READING PASSAGE:
** start **
OpenTelemetry: Observability Framework

OpenTelemetry is a collection of APIs, SDKs, and tools for instrumenting, generating, collecting, and exporting telemetry data (metrics, logs, and traces) to help you analyze your software's performance and behavior. It's a CNCF project that provides a unified approach to observability.

What is OpenTelemetry?

OpenTelemetry is the merger of OpenTracing and OpenCensus projects, providing a single, vendor-neutral observability framework. It enables you to:

Instrument your applications with minimal code changes
Generate telemetry data (traces, metrics, logs)
Collect and export data to various backends
Analyze application performance and behavior

Three Pillars of Observability

1. Traces

Traces show the path of a request through your system, helping you understand:

Which services are involved
How long each operation takes
Where bottlenecks occur
How services communicate

2. Metrics

Metrics are numerical measurements over time, including:

System metrics (CPU, memory, disk)
Application metrics (request rate, error rate)
Business metrics (user registrations, sales)

3. Logs

Logs are discrete events with timestamps, providing:

Detailed information about what happened
Context for debugging issues
Audit trails for compliance

Key Components

OpenTelemetry API

Language-specific APIs for instrumentation
Vendor-neutral interfaces
Consistent across programming languages

OpenTelemetry SDK

Implementation of the API
Configuration and customization
Resource detection and processing

OpenTelemetry Collector

Data pipeline for telemetry data
Receivers for different data sources
Processors for data transformation
Exporters for various backends

Instrumentation Libraries

Auto-instrumentation for popular frameworks
Manual instrumentation APIs
Semantic conventions for consistency

Installation and Setup

Go Example

package main

import (
    "context"
    "log"
    "time"

    "go.opentelemetry.io/otel"
    "go.opentelemetry.io/otel/exporters/jaeger"
    "go.opentelemetry.io/otel/sdk/resource"
    sdktrace "go.opentelemetry.io/otel/sdk/trace"
    semconv "go.opentelemetry.io/otel/semconv/v1.17.0"
)

func initTracer() func() {
    // Create Jaeger exporter
    exp, err := jaeger.New(jaeger.WithCollectorEndpoint(jaeger.WithEndpoint("http://localhost:14268/api/traces")))
    if err != nil {
        log.Fatal(err)
    }

    // Create resource
    res, err := resource.New(context.Background(),
        resource.WithAttributes(
            semconv.ServiceNameKey.String("my-service"),
            semconv.ServiceVersionKey.String("1.0.0"),
        ),
    )
    if err != nil {
        log.Fatal(err)
    }

    // Create tracer provider
    tp := sdktrace.NewTracerProvider(
        sdktrace.WithBatcher(exp),
        sdktrace.WithResource(res),
    )

    // Set global tracer provider
    otel.SetTracerProvider(tp)

    // Return cleanup function
    return func() {
        if err := tp.Shutdown(context.Background()); err != nil {
            log.Fatal(err)
** end **
STORED DATA:
** start **
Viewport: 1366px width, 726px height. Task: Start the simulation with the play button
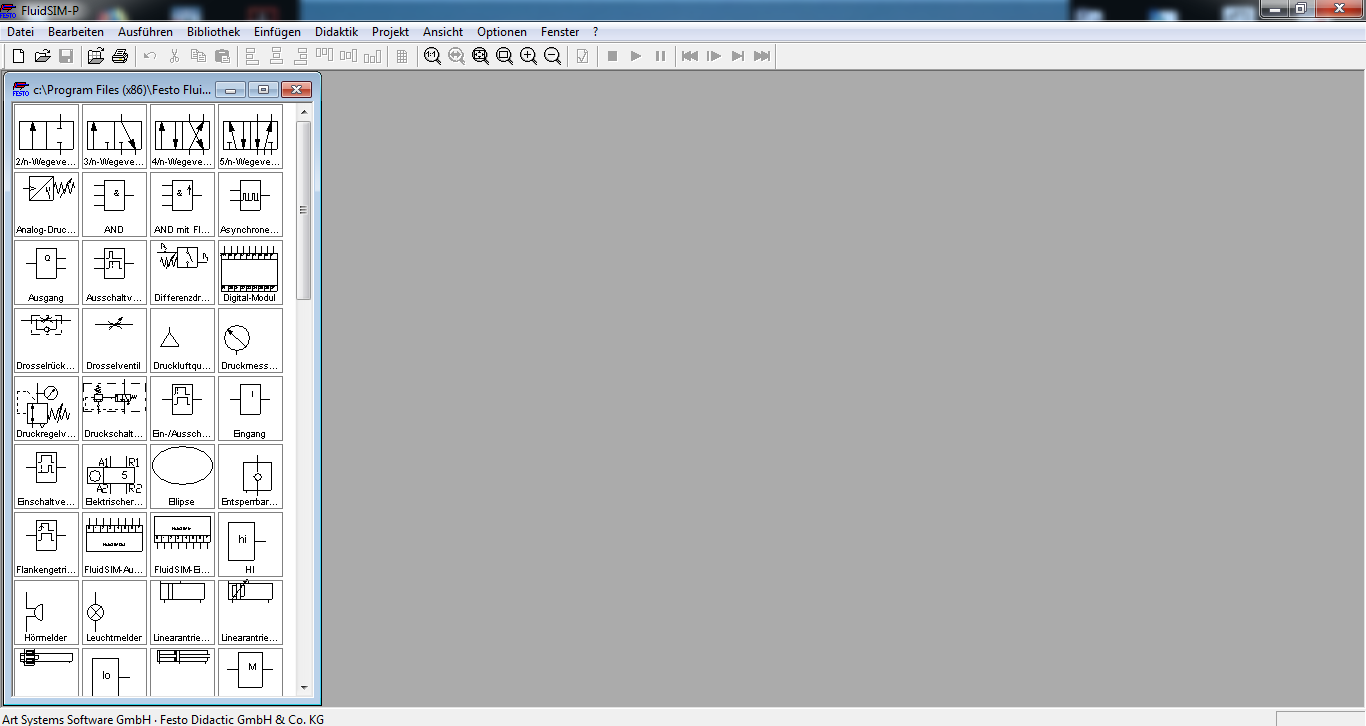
** end **
WHAT YOU NEED TO DO:
[1] Repeat the OpenTelemetry page, copying everything from "OpenTelemetry: Observability Framework" down to "(traces, metrics, logs)".
[2] According to the OpenTelemetry page, which two projects merged to form OpenTelemetry?
[3] Continue the OpenTelemetry page from the point where it stops.

TASK ANSWERS:
[1]
OpenTelemetry: Observability Framework

OpenTelemetry is a collection of APIs, SDKs, and tools for instrumenting, generating, collecting, and exporting telemetry data (metrics, logs, and traces) to help you analyze your software's performance and behavior. It's a CNCF project that provides a unified approach to observability.

What is OpenTelemetry?

OpenTelemetry is the merger of OpenTracing and OpenCensus projects, providing a single, vendor-neutral observability framework. It enables you to:

Instrument your applications with minimal code changes
Generate telemetry data (traces, metrics, logs)

[2] OpenTracing and OpenCensus.

[3]
        }
    }
}

func main() {
    cleanup := initTracer()
    defer cleanup()

    tracer := otel.Tracer("my-service")

    // Create a span
    ctx, span := tracer.Start(context.Background(), "main-operation")
    defer span.End()

    // Add attributes
    span.SetAttributes(
        semconv.ServiceNameKey.String("my-service"),
        semconv.ServiceVersionKey.String("1.0.0"),
    )

    // Simulate work
    time.Sleep(100 * time.Millisecond)

    // Create child span
    childCtx, childSpan := tracer.Start(ctx, "child-operation")
    defer childSpan.End()

    childSpan.SetAttributes(
        semconv.OperationNameKey.String("processing"),
    )

    time.Sleep(50 * time.Millisecond)

    log.Println("Operation completed")
}

Python Example

from opentelemetry import trace
from opentelemetry.exporter.jaeger.thrift import JaegerExporter
from opentelemetry.sdk.trace import TracerProvider
from opentelemetry.sdk.trace.export import BatchSpanProcessor
from opentelemetry.sdk.resources import Resource
import time

def init_tracer():
    # Create Jaeger exporter
    jaeger_exporter = JaegerExporter(
        agent_host_name="localhost",
        agent_port=6831,
    )

    # Create resource
    resource = Resource.create({
        "service.name": "my-python-service",
        "service.version": "1.0.0",
    })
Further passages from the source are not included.